Wednesday, February 4, 2026

Reflection on Jesus: A Johannine Perspective

In popular Christianity, and among uninformed believers, Jesus is often reduced to little more than a superior Shaman—a figure expected to resolve any issue through magical power. Many babble empty phrases like "Jesus is everything" or "Jesus is the Way," asserting that there is no other path to salvation. They demand simple belief and worship, but in this context, faith becomes nothing more than a packaged product they purchase and think they possess. Consequently, they weaponize the gospel to invade or intrude upon others.
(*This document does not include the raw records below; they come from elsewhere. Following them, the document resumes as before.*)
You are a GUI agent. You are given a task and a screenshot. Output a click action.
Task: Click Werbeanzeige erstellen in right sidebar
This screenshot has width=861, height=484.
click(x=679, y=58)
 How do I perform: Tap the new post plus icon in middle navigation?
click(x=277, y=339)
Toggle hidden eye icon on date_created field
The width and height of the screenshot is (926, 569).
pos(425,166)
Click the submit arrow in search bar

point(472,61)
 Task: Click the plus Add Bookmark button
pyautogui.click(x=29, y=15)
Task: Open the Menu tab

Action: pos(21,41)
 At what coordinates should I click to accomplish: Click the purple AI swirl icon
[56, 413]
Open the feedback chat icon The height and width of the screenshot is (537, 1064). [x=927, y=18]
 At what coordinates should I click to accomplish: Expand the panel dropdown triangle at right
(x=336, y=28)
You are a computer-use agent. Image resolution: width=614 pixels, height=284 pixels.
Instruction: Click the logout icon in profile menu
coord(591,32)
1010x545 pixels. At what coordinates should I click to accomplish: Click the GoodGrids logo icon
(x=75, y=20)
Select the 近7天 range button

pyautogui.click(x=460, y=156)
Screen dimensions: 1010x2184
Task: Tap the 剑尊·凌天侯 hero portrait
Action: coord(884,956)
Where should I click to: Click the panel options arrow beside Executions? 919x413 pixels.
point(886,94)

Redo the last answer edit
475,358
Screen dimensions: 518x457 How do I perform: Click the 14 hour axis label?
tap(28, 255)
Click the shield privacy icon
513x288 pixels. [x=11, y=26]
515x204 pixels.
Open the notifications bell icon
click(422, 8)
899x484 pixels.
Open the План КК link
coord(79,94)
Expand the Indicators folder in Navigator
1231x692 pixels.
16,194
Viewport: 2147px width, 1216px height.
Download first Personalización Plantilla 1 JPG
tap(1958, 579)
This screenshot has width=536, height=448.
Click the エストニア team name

However, Jesus is not a Shaman of that sort. Declaring that "Jesus is everything" without substantial explanation is hollow. In the Fourth Gospel, Jesus never explicitly states, "I am God." His primary title is "Son of God," the one who does the work of God. It was a misunderstanding by his contemporaries to claim he blasphemed God; his point is always that he does the work of the Father as the one sent by him. He says, "I delivered the word (logos) of God," and explicitly states that the sender is greater than the one sent. 
Even when he says "the Father and I are one," this signifies not sameness, but a union with God, as he performs God's work.

He is the Son of God, sent to save the world by exemplifying the invisible word of God—truth, life, and light—within it. He was born to testify to the truth of God. The Johannine claim that "the Word became flesh" (John 1:14) does not necessarily suggest that God became Jesus or that Jesus is identical to God in a simplistic sense. Rather, the point is that the logos took the form of human flesh, specifically in the person of Jesus. This distinction suggests that the logos and the human Jesus are not synonymous; rather, the former is embodied by the latter. This is the hallmark of the Fourth Gospel, which was written so that people might believe that Jesus is the Messiah, the Son of God.

In John's Gospel, truth is not a possession; it is something experienced or manifested through following Jesus's teaching. His teaching points to the truth of God, insisting that God's word, or logos, must shine in the darkness.

With this Christological understanding, we can reinterpret the Gospel. All of Jesus's actions fulfill a specific mission: to do the work of God, not his own work, and to speak God's logos, not his own. Through this lens, John 14:6 ("I am the way...") can be reinterpreted not as an exclusive statement regarding salvation, but as a critical invitation to engage with Jesus's mission. It is a call to embody the truth, never meant simply to exclude other religions.